Cholesterol: Why it Should Matter

by Dr Sonia Russell EdD, MISMA, MAC, Ch.Ed(Nutr.Ad)

What is Cholesterol?

Cholesterol forms a part of a family of chemicals called steroids; it is an essential chemical for an individual’s health and wellbeing, and it has many functions. Cholesterol occurs naturally in the body, consequently, it is found in almost all the tissues in the body. A healthy body contains around 150g of cholesterol. Approximately 25% of the body’s total cholesterol is located in the cell membrane of the nervous system where cholesterol is a major component of the fatty sheaths that protect the nerves.

Sex hormones oestrogen, progesterone and testosterone are aided in their formation by cholesterol. The latter is also responsible for the synthesis of cortisol, and the precursor for vitamin D.

Owing to the waxy nature of cholesterol, and the fact that it is insoluble, it is important for the body not to contain too much cholesterol. The composition of cholesterol can make it difficult to remove it from the body.

LDL and HDL Cholesterol

Fats that are carried around the body are bound to specialised proteins called high density lipoproteins HDL (good cholesterol) or low density lipoproteins LDL (bad cholesterol). After having eaten a meal, HDLs carry triglycerides and cholesterol to the liver. Excess cholesterol which has not been metabolised by the liver ends up in the body’s tissues as LDLs.

Causes of High Cholesterol – Too Many LDLs

The good news is that cholesterol does not have to present a problem to an individual’s health and wellbeing. According to research one of the main reasons for having high levels of cholesterol is due to one’s diet. It has been concluded that the body cannot cope with large amounts of saturated fats, refined sugars and starches. The continuing circulation of these substances cause free radicals to circulate in the body which in turn damage the cells, and cause problems with the metabolism of fats in the blood.

It is essential to note that both LDLs and HDLs are required by the body, however, they need to be of the correct balance. Research by medical practitioners has shown unfortunately, that some people are genetically predisposed to producing excess lipids which remain concentrated in their blood stream. For this reason, it is important to check one’s family history in order to determine whether high cholesterol runs in the family.

There is also increasing evidence to suggest that a poor lifestyle also plays a role in the accumulation of too much cholesterol in the blood. Smoking, obesity and a diet which contains insufficient amounts of fruits and vegetables can also contribute to high cholesterol.

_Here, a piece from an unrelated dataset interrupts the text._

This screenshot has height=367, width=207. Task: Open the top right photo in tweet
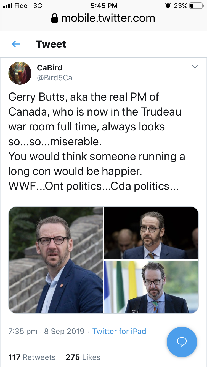pyautogui.click(x=151, y=233)
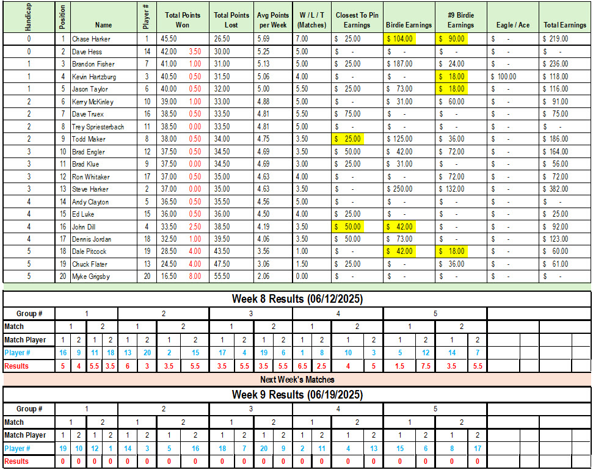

Cholesterol, Heart Disease and Diabetes

High blood cholesterol has been identified by medical practitioners as one of the major factors for heart disease. Too much cholesterol can cause plaque to form in the arteries; this leads to atherosclerosis which damages the heart.

Diabetics often have abnormally high levels of triglycerides in their blood. Normal levels of insulin are required to ensure that the body can maintain correct amounts of the enzyme LPL (lipoprotein lipase). Both are needed to balance triglycerides in the blood. In diabetics insulin levels are not normal which can result in high levels of triglycerides. Unfortunately, when triglyceride levels increase, they interact negatively with LDL and HDL cholesterol which can trigger heart disease.

Keeping Cholesterol Under Control

There is scientific and medical evidence to suggest that antioxidants such as vitamin E may help to protect against an increase in high levels of cholesterol. Supplements may be taken, nonetheless, vitamin E can also be obtained by including vitamin E rich foods in one’s diet. Avocados contain ‘good fats,’ they are high in fibre, and rich in vitamin E. Other fresh fruit and vegetables should be consumed because they contain nutrients which can protect the body against the damaging effects of free radicals.

In short, regardless of your genetic makeup, in order to keep your cholesterol levels under control, it is advisable to include in your diet fruit, vegetables, whole grains, seeds and nuts, whilst aiming to reduce saturated fats and simple carbohydrates.